Dining Services Adds Sushi to Any20 Meal Plan

Sarah Manderbach '22, Opinion Editor

In an effort to improve student satisfaction with Dickinson’s meal plans, Dining Services announced the recent addition of sushi to the Any20 meal plan for all students on campus. Previously, students needed to pay separately for this item, regardless of their meal plan. 

On Monday, September 20, signs were posted throughout  Union Station informing students with the Any 20 meal plan they could now use one of their meal swipes to obtain sushi. However, the posters  also noted how sushi will not be a part of the Any20 Pick 4 value meal plan, where students can get a side, a drink, and a pastry with their meal. 

Errol Huffman, director of dining services at Dickinson College, says that both the Dining Services management team and the Associate Vice President of Campus Operations discussed a variety of solutions to improve the dining experiences of students before resulting in this decision as one of their plans. 

“The desire is to give students something they requested early in the semester after missing deadlines for meal plan changes,” Huffman says. “We hope to improve satisfaction and give students another outlet for the use of their Any20 meal plan.”

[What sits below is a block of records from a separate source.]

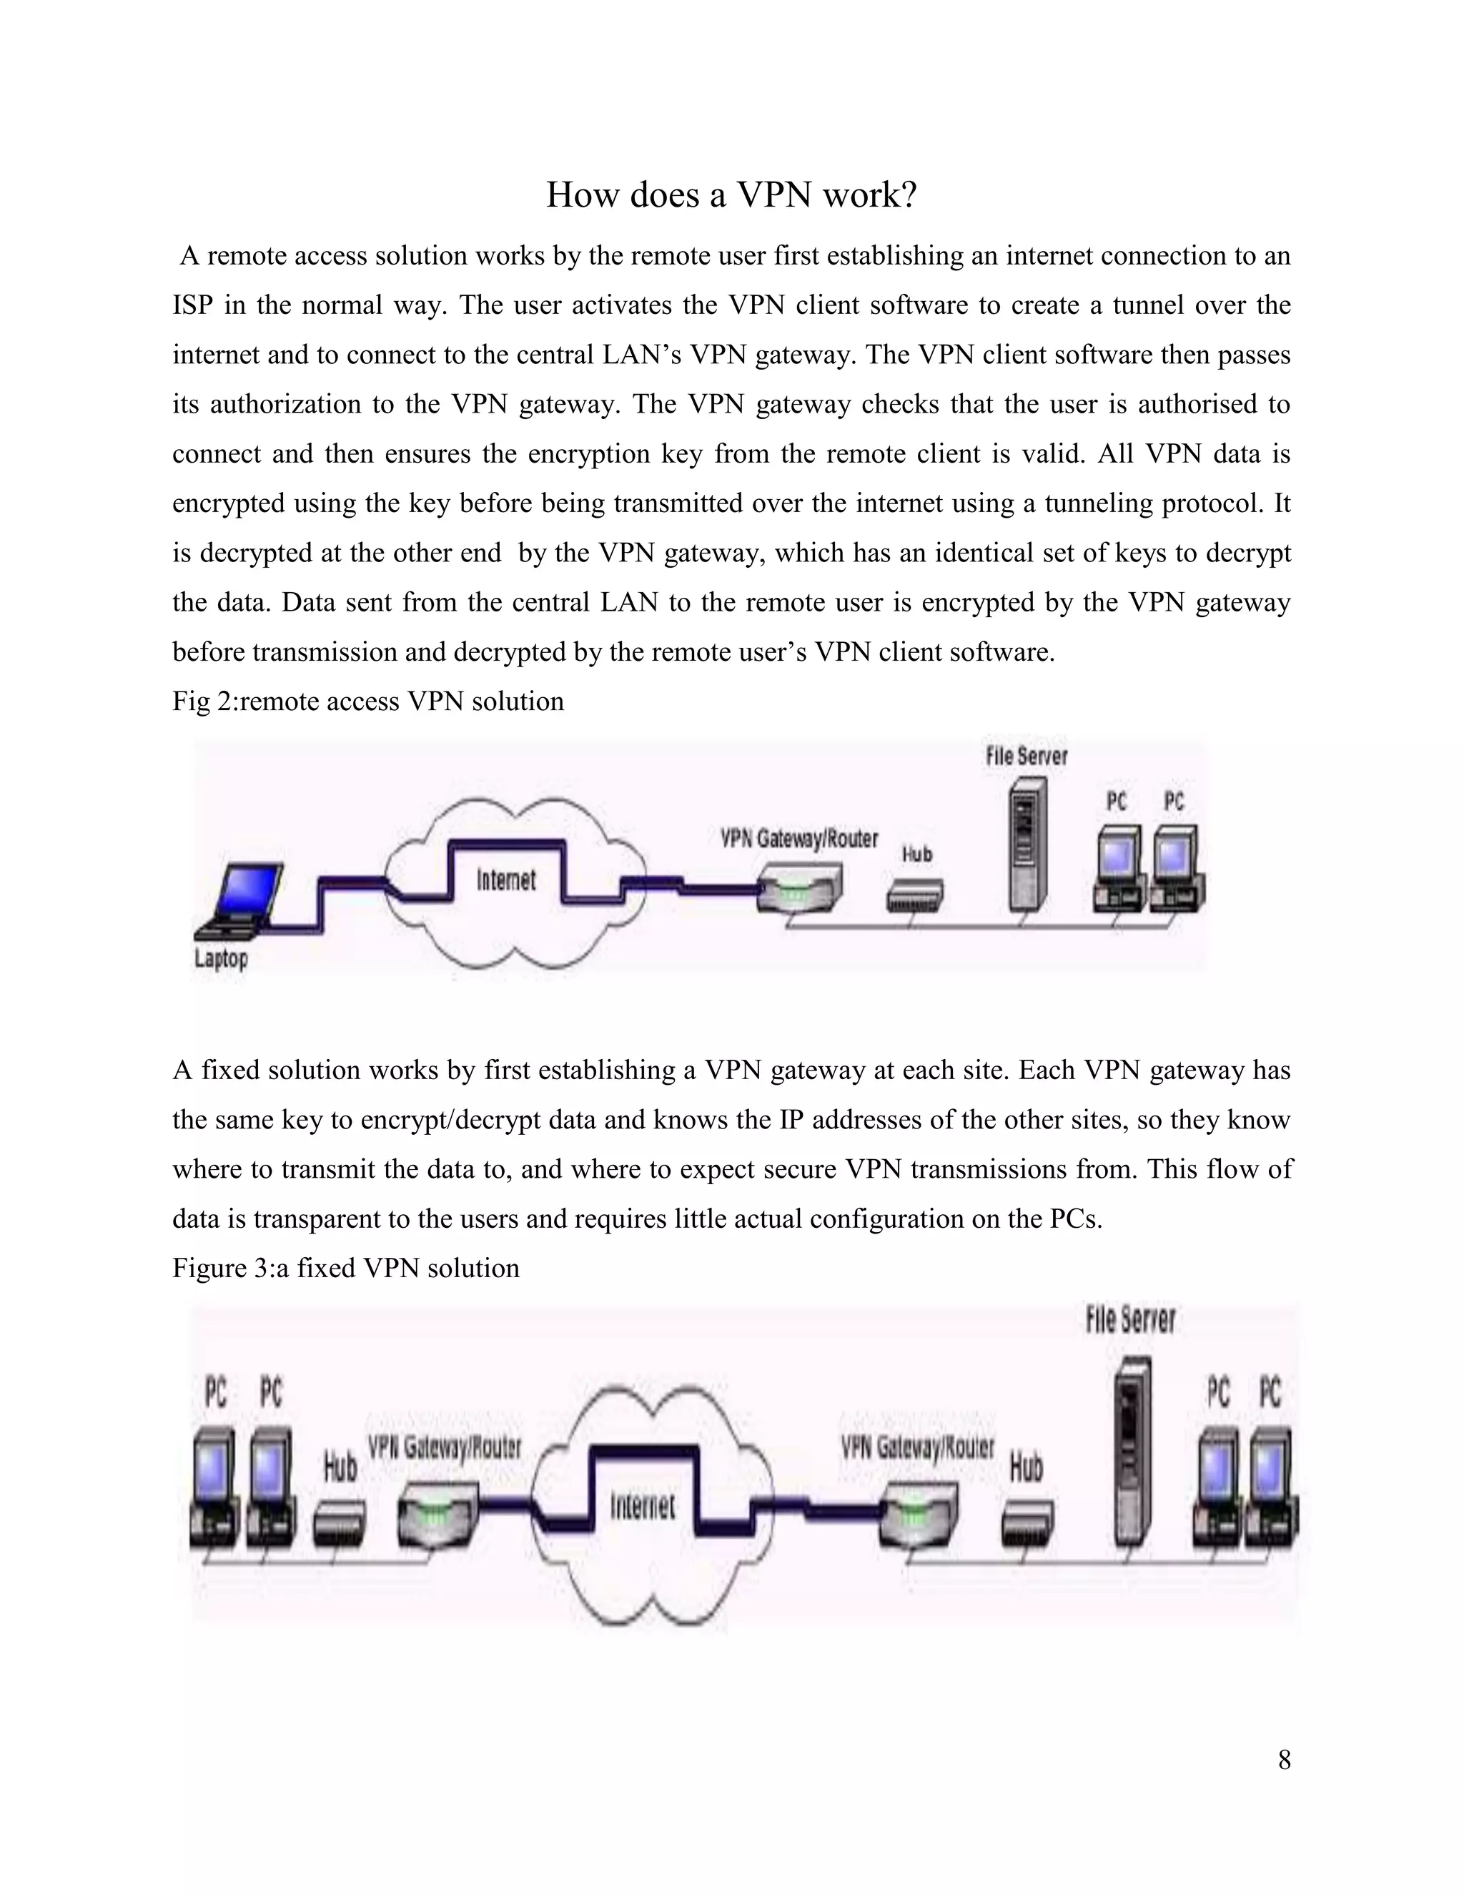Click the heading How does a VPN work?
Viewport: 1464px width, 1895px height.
[x=731, y=195]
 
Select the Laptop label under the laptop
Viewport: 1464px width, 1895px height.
[x=221, y=959]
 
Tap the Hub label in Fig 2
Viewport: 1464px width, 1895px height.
[x=916, y=854]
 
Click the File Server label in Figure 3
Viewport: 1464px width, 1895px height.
[x=1130, y=1320]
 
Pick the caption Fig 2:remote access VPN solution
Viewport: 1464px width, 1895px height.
[x=367, y=701]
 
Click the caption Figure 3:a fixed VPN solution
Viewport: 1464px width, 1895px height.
[x=346, y=1269]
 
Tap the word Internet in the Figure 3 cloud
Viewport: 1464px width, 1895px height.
[x=642, y=1505]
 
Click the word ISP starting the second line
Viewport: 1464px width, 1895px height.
[x=188, y=305]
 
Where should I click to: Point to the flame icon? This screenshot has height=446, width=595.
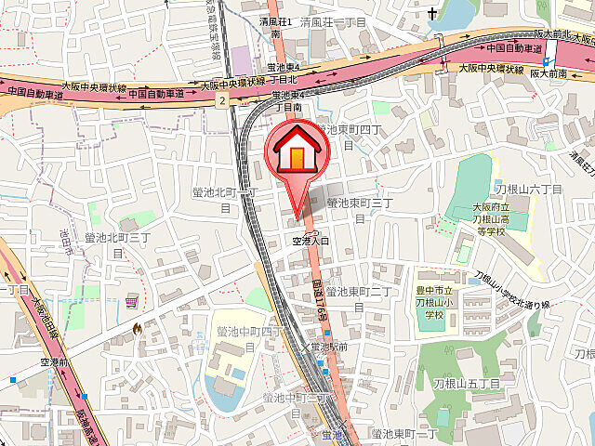139,328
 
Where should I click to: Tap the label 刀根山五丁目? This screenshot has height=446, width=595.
467,383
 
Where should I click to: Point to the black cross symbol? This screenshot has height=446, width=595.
432,14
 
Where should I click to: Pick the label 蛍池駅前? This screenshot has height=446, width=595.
329,346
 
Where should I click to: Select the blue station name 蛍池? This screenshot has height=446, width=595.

Prior to this decision, students on the Any20 meal plan would have to pay out of pocket to get sushi. Students on flex or apartment plans were the only students who could use their meal plan to purchase sushi. 

Huffman says that this is a part of a new project from Dining Services. “We will study the impact as a part of this pilot program.” This program will be run through the end of the semester, then Dining Services will determine if it will “carry forward into the spring semester.”

When asked about financial impacts regarding the sushi on Any20, Huffman says that the product cost is much higher than our regular services as “[sushi] is a retail item from a third-party provider.”

Some students are upset by the switch of sushi to Any20. Katie McQuaid ’22 says “I think Dickinson is trying to deflect from the issues dining services has by offering little things like that. As in, it’s a smokescreen and a strategy to try and get people away from the caf, besides the fact that it just brings more people to the equally busy SNAR (Union Station).”